A suspected Chinese state-backed hacking group has been exploiting a critical zero-day vulnerability in Dell software since mid-2024, according to Mandiant and the Google Threat Intelligence Group (GTIG) researchers.
The targeted flaw is CVE-2026-22769, a hardcoded credential issue in Dell RecoverPoint for Virtual Machines, a data protection solution used to back up and recover VMware virtual machines.
Dell Technologies warned in its advisory that versions of RecoverPoint for Virtual Machines prior to 6.0.3.1 HF1 contain a hardcoded credential vulnerability that could allow an unauthenticated remote attacker to gain unauthorized access to the underlying operating system and establish root-level persistence. The company urged customers to upgrade or apply recommended mitigations as soon as possible.
The researchers have linked the exploitation activity to a threat cluster they track as UNC6201. Once inside victim environments, the attackers deployed multiple malware payloads, including a new C#-based backdoor dubbed ‘Grimbolt.’
Researchers say the malware implements an updated compilation technique that makes it faster and more difficult to analyze compared to its predecessor Brickstorm, a sophisticated, stealthy backdoor malware designed for long-term espionage and persistence. It targets VMware vSphere environments (vCenter/ESXi), Linux, and Windows systems, often by exploiting edge devices and network appliances.
UNC6201 was observed replacing Brickstorm with Grimbolt in September 2025, though it remains unclear whether it was a planned upgrade or a response to incident investigations.
The attackers also leveraged novel tactics to move laterally through virtualized infrastructure. According to Mandiant, UNC6201 created hidden network interfaces, so-called “Ghost NICs,” on VMware ESXi servers, allowing the group to pivot from compromised virtual machines into internal or cloud-based environments without detection.
Researchers noted operational overlaps between UNC6201 and another China-affiliated cluster UNC5221, previously linked to zero-day exploitation of Ivanti systems targeting government agencies. UNC5221 is believed to be part of the broader Chinese threat ecosystem, including activity associated with the Silk Typhoon espionage group, though analysts indicates the clusters are not identical.

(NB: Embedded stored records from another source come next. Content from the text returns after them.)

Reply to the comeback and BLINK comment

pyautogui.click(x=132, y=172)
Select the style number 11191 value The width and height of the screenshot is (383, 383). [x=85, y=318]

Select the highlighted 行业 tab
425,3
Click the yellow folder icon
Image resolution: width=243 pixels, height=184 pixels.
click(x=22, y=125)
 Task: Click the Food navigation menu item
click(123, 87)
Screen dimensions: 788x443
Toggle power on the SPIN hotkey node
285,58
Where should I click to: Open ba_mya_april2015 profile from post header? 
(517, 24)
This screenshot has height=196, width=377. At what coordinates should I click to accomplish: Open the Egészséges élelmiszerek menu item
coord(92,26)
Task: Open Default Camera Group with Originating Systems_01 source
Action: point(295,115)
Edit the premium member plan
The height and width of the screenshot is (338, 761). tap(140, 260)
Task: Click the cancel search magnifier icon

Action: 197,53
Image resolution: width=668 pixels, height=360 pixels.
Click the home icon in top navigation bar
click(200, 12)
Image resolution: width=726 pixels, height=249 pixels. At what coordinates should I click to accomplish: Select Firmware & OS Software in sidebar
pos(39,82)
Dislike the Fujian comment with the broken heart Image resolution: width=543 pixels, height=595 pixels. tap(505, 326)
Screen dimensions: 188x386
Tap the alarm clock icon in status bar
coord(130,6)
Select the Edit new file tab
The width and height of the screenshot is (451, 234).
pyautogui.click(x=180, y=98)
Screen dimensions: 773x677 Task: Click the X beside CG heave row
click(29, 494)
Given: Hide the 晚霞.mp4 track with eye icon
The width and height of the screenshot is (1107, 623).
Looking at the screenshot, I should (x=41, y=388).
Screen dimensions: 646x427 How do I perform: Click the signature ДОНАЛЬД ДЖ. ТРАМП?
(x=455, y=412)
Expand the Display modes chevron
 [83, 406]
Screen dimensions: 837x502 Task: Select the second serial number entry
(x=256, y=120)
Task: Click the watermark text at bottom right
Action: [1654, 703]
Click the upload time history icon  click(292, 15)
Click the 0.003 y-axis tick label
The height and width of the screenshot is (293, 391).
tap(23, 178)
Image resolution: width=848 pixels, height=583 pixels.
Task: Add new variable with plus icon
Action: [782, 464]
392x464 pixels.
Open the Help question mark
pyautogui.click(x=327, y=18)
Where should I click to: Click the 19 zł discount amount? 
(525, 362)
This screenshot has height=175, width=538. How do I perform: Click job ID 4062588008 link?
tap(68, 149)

GTIG reported in September that UNC5221 operators used Brickstorm to maintain long-term persistence in multiple US organizations across the legal and technology sectors. Separately, cybersecurity firm CrowdStrike has attributed Brickstorm intrusions targeting VMware vCenter servers in US legal, technology, and manufacturing firms to a China-based group it tracks as Warp Panda. Last week, cybersecurity agencies from the US and Canada released an updated version of the Malware Analysis Report containing analysis, IOCs, and detection signatures from a new variant of Brickstorm.